Have you found yourself in a situation where you expressed your thoughts clearly in a foreign language – or at least you thought you did – only to realize that your listener completely misunderstood your message? Languages are complex human communication systems, highly specific to cultural environment and technical context. Fluency and competency require lifelong immersion and daily use of a particular language to be authoritative. Compelling communication depends on the speaker’s ability to use the listener’s ‘dialect’ to get the message across without obstacles.
Your article or presentation was conceived in your linguistic and cultural environment. A word-for-word translation into a foreign language often doesn’t capture the subtleties contained in your original; it may sound stilted, be hard to understand or outright misleading.
As a professional translator, my aim is to transpose your original text into the target language so that it sounds as if it had been conceived so originally. The reader should not even be aware that it is a translation because it is idiomatic and culturally authentic.

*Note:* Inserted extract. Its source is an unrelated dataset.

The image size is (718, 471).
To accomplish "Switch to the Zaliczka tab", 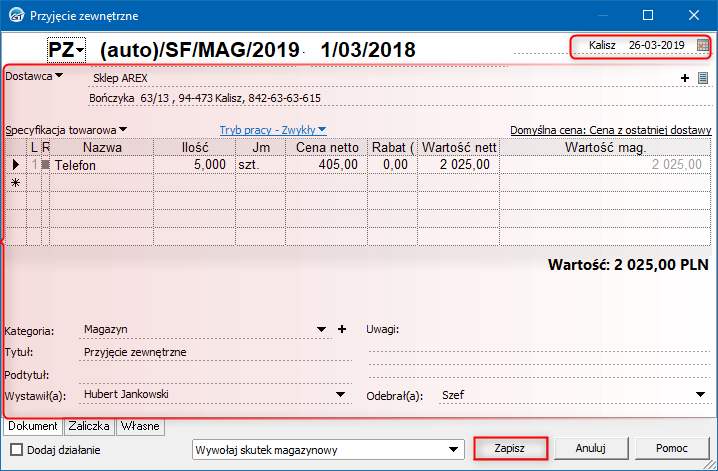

This approach to translation is often far from literal. Words may have several equivalents in a foreign language depending on context. Often, syntax and style differ considerably between languages, and ignoring this fact will make it difficult for the reader to comprehend the original content conveyed in translation.
The process entails a cultural journey: I put myself in the author’s shoes to experience the meaning of her composition. Once I have a visceral understanding of her intent, I travel to the reader’s cultural environment and imagine a natural expression of the same ideas in a very different context, which allows me to find words and a style to express the original ideas authentically.
Needless to say that deep subject-matter expertise is required to accurately translate complex technical texts from one language into another, but mastery of writing in the target language is equally important. Spontaneous and creative expression in a language must be matched by diligent examination of usage and structure to arrive at a draft that meets professional expectations.
I have achieved my goal if the reader of your article in translation understands precisely what you want to communicate and feels you’re both speaking the same language – literally and figuratively.